The problem is that non-matmul operations are much slower than matmul operations on modern accelerators. Special functions such as exponential (for the softmax) have even lower throughput than floating point multiply-add; they are evaluated by the multi-function unit, a unit separate from floating point multiply-add or matrix multiply-add. As an example, the H100 GPU SXM5 has 989 TFLOPS of FP16 matrix multiply, but only 3.9 TFLOPS (256x less throughput) for special functions
The first and easiest way to overlap GEMM and softmax is to do nothing at all! The warp schedulers already try to schedule warps so that if some warps are blocked (e.g., waiting for GEMM results), other warps can run. That is, the warp schedulers do some of this overlapping for us, for free.
However, we can improve on this by doing some of the scheduling manually. As an example, if we have 2 warpgroups (labeled 1 and 2 – each warpgroup is a group of 4 warps), we can use synchronization barriers (bar.sync) so that warpgroup 1 first does its GEMMs (e.g., GEMM1 of one iteration and GEMM0 of the next iteration), and then warpgroup 2 does its GEMMs while warpgroup 1 does its softmax, and so on. This “pingpong” schedule is illustrated in the figure below, where the same color denotes the same iteration.
This would allow us to perform the softmax in the shadow of the GEMMs of the other warpgroup. Of course, this figure is just a caricature; in practice the scheduling is not really this clean. Nevertheless, pingpong scheduling can improve FP16 attention forward pass from around 570 TFLOPS to 620 TFLOPS (head dim 128, seqlen 8K).
Even within one warpgroup, we can have some part of softmax running while the GEMMs of that warpgroup is running. This is illustrated in this figure, where the same color denotes the same iteration.
This pipelining increases throughput from around 620 TFLOPS to around 640-660 TFLOPS for FP16 attention forward, at the cost of higher register pressure. We need more registers to hold both accumulators of the GEMMs, and the input/output of softmax. Overall, we find this technique to offer a favorable tradeoff.
LLM activation can have outliers with much larger magnitude than the rest of the features. These outliers make it difficult to quantize, producing much larger quantization errors. We leverage incoherent processing, a technique used in the quantization literature (e.g. from QuIP and QuIP#) that multiplies the query and key with a random orthogonal matrix to “spread out” the outliers and reduce quantization error. In particular, we use the Hadamard transform (with random signs), which can be done per attention head in O(d log d) instead of O(d^2) time, where d is the head dimension.
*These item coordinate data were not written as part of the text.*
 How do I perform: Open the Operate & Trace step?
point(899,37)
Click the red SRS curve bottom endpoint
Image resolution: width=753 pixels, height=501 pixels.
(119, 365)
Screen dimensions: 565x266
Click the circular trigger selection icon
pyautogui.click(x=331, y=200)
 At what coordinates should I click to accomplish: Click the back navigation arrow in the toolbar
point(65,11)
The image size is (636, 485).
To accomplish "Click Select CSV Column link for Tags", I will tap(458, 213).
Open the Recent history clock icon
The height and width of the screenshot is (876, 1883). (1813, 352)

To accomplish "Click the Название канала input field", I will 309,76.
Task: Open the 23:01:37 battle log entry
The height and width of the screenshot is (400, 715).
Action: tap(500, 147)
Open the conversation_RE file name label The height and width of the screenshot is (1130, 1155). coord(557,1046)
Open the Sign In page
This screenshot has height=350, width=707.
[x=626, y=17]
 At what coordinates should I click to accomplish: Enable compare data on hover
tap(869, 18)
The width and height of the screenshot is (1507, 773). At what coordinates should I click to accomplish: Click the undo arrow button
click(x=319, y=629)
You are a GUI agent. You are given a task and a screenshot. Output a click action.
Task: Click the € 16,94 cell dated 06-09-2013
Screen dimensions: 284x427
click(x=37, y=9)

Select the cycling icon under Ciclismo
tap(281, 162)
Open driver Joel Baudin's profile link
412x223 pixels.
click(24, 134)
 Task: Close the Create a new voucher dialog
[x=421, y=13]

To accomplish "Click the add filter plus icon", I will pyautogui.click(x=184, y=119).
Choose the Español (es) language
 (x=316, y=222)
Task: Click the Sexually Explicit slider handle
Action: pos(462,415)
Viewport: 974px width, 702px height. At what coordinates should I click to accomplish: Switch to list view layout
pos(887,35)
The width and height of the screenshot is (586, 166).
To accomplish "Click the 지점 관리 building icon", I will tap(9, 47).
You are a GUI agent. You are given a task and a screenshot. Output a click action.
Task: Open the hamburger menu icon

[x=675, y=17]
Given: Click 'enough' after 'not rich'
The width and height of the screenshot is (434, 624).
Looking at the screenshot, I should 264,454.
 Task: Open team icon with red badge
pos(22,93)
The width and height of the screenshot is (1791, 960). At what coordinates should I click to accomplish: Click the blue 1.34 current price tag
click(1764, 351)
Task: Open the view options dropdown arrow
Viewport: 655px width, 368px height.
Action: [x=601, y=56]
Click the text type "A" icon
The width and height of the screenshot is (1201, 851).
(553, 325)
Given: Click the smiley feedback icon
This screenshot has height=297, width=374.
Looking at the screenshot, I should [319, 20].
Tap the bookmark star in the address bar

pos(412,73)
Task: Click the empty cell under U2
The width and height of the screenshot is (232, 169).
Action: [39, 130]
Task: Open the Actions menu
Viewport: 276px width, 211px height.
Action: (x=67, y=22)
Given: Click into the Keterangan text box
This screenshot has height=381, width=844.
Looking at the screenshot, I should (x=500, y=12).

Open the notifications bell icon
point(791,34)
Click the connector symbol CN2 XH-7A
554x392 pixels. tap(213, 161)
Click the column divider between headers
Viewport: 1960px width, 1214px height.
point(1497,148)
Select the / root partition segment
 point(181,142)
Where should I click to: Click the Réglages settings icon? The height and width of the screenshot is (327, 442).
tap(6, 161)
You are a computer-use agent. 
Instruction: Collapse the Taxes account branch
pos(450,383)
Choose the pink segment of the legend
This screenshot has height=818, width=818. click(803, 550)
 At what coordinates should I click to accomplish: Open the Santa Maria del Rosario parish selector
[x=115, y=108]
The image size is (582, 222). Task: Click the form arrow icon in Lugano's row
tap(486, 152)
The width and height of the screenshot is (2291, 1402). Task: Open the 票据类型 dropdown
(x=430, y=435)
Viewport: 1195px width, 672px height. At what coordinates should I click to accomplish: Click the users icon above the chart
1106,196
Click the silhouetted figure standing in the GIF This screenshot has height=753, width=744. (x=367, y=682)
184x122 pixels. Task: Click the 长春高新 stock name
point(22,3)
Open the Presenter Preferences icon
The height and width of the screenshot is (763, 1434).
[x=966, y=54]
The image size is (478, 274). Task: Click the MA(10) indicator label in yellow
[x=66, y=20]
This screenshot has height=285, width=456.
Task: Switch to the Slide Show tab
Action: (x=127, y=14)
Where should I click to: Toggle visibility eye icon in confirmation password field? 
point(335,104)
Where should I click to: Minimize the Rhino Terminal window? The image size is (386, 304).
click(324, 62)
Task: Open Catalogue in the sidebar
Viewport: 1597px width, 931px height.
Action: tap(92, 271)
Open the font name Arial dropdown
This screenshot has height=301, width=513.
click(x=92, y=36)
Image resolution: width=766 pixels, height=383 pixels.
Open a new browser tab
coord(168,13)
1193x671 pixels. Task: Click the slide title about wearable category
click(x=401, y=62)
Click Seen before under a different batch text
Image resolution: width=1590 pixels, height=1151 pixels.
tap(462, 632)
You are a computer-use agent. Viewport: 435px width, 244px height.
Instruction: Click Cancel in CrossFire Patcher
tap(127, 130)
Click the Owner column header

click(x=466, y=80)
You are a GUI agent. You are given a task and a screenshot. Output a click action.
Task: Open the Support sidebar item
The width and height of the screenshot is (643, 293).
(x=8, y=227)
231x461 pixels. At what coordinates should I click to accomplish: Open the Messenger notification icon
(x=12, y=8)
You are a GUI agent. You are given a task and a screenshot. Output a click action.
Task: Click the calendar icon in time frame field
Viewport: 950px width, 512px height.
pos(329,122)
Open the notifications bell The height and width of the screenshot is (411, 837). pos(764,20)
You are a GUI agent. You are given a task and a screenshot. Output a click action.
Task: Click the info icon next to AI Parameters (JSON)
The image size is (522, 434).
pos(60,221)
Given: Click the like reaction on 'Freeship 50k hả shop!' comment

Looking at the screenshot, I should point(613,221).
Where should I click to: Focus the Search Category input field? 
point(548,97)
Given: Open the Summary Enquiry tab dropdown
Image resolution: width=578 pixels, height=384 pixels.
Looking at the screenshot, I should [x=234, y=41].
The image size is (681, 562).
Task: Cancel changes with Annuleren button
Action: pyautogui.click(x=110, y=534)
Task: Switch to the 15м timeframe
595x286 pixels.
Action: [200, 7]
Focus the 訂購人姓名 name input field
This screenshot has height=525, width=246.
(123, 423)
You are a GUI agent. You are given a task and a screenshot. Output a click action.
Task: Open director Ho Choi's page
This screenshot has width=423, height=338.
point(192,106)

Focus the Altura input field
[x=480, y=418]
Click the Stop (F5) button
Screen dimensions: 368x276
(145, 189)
Since the Hadamard transform is memory-bandwidth bound, it can be fused with previous operations such as rotary embedding (also memory-bandwidth bound) “for free”.
In our experiment where Q, K, V are generated from a standard normal distribution but 0.1% of the entries have large magnitudes (to simulate outliers), we found that incoherent processing can reduce the quantization error by 2.6x. We show numerical error comparison in the table below. Please see the paper for details.
We show some results with FlashAttention-3, and compare it to FlashAttention-2, as well as the implementation in Triton and cuDNN (both of which already use new hardware features of Hopper GPUs).
For FP16, we see about 1.6x-2.0x speedup over FlashAttention-2.
For FP8, we can reach close to 1.2 PFLOPS!
This blogpost highlights some of the optimizations for FlashAttention available on Hopper GPUs. Other optimizations (e.g., variable length sequences, persistent kernel, and in-kernel transpose for FP8) are covered in the paper.
We have seen that designing algorithms that take advantage of the hardware they run on can bring significant efficiency gains and unlock new model capabilities such as long context. We look forward to future work on optimization for LLM inference, as well as generalizing our techniques to other hardware architectures. We also look forward to FlashAttention-3 being integrated in a future release of PyTorch.